What you will do:
Identify each line in the records below that contains the string "menu", and copy every such line in full.

Data supplied:
◆ ◆ ◆ ◆

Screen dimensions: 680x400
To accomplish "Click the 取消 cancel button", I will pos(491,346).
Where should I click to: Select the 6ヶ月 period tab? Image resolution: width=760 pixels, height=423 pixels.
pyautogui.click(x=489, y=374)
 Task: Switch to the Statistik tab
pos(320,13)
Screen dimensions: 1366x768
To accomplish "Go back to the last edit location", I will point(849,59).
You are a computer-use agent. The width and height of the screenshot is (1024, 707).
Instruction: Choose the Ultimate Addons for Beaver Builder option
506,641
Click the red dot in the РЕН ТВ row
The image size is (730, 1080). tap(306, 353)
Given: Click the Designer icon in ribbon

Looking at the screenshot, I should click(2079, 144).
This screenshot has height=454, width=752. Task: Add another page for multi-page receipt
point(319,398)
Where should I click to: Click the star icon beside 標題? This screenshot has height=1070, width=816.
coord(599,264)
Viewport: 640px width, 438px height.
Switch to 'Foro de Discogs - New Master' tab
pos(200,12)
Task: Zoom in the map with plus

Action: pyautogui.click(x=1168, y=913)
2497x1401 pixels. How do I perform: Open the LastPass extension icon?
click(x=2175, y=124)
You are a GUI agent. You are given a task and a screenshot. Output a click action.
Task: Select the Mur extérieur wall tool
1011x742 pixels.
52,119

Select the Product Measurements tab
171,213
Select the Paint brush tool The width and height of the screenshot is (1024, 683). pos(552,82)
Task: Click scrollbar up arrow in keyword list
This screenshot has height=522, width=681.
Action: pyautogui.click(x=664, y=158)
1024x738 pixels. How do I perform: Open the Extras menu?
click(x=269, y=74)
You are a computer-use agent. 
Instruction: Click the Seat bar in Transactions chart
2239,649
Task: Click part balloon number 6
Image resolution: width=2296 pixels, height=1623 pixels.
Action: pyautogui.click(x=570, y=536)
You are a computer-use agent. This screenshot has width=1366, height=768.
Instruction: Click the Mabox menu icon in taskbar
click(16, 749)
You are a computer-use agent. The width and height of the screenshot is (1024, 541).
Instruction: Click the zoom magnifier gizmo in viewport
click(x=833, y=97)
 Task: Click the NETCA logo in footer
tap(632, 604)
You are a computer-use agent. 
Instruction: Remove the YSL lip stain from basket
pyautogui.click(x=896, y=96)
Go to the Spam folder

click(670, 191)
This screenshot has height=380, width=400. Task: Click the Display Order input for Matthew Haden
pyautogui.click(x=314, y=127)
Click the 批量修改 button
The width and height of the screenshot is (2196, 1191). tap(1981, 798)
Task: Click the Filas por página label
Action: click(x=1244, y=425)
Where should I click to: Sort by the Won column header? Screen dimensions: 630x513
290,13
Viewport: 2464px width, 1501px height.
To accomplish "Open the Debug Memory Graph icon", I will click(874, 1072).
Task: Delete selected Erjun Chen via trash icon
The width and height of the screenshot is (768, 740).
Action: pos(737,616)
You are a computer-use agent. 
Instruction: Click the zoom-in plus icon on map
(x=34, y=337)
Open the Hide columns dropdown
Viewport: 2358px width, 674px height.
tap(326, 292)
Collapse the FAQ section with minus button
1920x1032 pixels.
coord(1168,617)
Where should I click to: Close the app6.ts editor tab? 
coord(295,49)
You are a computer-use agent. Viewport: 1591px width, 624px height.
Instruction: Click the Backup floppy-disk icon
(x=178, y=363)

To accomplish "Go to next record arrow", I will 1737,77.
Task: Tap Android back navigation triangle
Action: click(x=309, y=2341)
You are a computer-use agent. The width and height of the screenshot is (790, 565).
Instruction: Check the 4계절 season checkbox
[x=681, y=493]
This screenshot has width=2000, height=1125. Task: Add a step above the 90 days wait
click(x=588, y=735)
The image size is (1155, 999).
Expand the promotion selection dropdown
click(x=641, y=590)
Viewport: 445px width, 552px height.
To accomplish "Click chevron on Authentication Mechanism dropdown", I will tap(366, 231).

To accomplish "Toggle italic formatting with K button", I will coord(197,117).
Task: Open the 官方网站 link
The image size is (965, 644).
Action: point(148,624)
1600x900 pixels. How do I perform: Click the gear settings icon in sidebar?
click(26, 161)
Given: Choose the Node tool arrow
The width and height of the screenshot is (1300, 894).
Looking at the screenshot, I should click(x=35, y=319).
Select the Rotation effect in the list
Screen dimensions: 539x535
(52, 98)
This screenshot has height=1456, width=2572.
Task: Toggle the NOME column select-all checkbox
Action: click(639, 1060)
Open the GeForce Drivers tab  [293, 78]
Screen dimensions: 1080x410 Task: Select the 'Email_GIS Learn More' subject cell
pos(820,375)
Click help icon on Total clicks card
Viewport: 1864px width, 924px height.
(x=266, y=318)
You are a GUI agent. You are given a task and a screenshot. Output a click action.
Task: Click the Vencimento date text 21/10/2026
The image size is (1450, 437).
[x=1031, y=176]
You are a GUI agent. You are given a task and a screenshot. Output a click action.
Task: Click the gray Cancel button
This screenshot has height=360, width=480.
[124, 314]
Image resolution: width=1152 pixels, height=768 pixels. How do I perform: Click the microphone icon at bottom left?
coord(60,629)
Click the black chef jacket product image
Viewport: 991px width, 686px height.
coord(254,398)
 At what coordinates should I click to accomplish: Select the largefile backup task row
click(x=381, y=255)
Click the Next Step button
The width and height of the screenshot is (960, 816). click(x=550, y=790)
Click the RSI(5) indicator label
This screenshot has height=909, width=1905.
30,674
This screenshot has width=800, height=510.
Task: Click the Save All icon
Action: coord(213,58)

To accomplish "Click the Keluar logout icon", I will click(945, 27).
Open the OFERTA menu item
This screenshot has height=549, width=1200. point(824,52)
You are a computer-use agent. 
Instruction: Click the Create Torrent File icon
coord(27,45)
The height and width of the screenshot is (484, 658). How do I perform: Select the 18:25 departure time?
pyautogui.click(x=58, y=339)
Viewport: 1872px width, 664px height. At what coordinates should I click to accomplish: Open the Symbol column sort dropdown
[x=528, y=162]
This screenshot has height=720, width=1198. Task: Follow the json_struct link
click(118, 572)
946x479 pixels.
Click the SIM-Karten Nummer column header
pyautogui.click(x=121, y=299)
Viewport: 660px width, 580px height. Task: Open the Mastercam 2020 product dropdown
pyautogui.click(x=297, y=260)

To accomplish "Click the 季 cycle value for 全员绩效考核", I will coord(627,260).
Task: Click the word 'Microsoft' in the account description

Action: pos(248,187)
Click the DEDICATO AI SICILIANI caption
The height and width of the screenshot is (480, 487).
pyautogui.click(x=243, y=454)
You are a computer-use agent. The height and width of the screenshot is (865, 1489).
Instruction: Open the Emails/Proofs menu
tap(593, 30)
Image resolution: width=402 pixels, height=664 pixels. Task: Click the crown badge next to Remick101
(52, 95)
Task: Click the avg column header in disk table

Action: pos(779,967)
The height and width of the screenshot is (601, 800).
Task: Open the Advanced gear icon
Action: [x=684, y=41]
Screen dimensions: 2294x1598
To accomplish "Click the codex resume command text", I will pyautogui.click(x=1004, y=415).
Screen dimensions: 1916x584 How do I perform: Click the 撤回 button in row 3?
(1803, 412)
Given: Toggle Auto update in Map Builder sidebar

◆ ◆ ◆ ◆

Task solution:
1024x738 pixels. How do I perform: Open the Extras menu?
Instruction: Click the Mabox menu icon in taskbar
Open the OFERTA menu item
Instruction: Open the Emails/Proofs menu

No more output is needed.